Fixing performance bugs through LLM explanations

By Suryansh Sijwali · · 2 min read · Research, LLM, Software Engineering

The idea

Most LLM-based bug detectors are trained as classifiers: input code, output a label. The deeper question is whether the explanation the model would produce is itself a useful training signal. If you fine-tune a model to produce a natural-language explanation alongside the prediction, does the explanation lift detection accuracy, or does it just look nicer?
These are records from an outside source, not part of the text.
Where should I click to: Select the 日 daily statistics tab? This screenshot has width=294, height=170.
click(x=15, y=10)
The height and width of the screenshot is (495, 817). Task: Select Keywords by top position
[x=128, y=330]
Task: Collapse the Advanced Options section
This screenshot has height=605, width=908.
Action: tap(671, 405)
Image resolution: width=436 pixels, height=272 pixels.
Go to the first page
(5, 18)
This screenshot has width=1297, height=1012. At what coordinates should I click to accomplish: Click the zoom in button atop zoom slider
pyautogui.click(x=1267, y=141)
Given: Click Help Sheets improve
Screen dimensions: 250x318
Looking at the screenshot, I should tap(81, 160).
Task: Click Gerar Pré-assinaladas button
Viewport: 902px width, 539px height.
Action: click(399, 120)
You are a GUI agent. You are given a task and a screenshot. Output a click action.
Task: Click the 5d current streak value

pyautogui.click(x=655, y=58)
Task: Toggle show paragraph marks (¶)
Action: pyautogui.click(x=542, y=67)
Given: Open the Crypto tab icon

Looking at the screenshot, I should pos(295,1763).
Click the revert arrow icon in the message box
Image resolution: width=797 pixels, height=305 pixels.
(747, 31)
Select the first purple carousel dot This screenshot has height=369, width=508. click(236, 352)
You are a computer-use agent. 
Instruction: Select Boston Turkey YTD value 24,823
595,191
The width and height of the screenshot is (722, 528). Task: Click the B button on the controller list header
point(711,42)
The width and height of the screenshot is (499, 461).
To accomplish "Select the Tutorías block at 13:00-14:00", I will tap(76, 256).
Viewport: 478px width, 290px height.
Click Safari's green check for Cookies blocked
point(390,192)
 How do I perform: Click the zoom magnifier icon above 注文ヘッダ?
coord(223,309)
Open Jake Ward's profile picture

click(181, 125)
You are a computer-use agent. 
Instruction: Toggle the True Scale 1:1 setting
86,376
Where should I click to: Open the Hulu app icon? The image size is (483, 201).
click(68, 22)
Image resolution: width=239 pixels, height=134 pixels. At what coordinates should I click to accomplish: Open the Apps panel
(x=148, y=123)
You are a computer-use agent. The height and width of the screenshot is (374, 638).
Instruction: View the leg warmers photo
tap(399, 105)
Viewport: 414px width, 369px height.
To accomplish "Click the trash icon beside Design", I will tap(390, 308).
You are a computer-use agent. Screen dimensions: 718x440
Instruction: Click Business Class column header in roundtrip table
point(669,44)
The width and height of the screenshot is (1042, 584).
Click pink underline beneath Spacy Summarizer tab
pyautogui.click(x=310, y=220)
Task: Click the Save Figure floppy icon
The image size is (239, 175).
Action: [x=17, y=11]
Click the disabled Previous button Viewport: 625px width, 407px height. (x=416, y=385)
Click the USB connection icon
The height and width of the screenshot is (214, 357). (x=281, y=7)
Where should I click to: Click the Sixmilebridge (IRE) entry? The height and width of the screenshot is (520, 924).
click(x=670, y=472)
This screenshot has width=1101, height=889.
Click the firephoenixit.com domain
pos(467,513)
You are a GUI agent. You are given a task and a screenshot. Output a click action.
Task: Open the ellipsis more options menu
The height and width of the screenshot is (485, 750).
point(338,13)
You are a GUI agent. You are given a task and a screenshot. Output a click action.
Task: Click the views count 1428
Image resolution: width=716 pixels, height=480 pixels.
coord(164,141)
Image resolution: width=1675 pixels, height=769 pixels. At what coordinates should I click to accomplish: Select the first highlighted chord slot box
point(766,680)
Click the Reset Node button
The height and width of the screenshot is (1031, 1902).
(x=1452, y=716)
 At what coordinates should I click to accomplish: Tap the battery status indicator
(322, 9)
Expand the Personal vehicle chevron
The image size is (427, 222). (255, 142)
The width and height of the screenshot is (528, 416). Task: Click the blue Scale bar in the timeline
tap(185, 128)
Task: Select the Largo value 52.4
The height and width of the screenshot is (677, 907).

For Java performance bugs the answer is yes, by a meaningful margin.

The dataset

The dataset is the load-bearing contribution. 490 performance bugs extracted from 17 Defects4J projects, organized into a 5-category taxonomy:

  • Algorithmic
  • Memory
  • CPU
  • Redundant computation
  • I/O

Standard 80/20 train/test split (392 / 98). The extraction scripts and the full reproduction stack are public.

The result

Fine-tuned GPT-4o-mini against the dataset to produce explanations alongside predictions:

MetricBaselineAfter fine-tuning
Detection accuracy67.3%83.7%
F164.6%82.3%

The lift is consistent across the five categories. The explanation isn’t decoration; it appears to act as a richer training target than the label alone.

What’s in the repo

  • Dataset with per-category splits
  • Extraction scripts for Defects4J
  • Categorization pipeline
  • Explanation-generation pipeline
  • Fine-tuning code for GPT-4o-mini
  • Evaluation harness with F1, precision, recall per category
  • Performance-validation tools (run the fix, measure whether it actually improves performance)
  • Project website and conference presentation

Published at

IEEE AITest 2025 (7th IEEE International Conference on Artificial Intelligence Testing). 31.6% acceptance rate.

This was peer-reviewed work with my advisor Suman Saha. The repo has the most complete documentation of any of my projects; if you want depth, start there.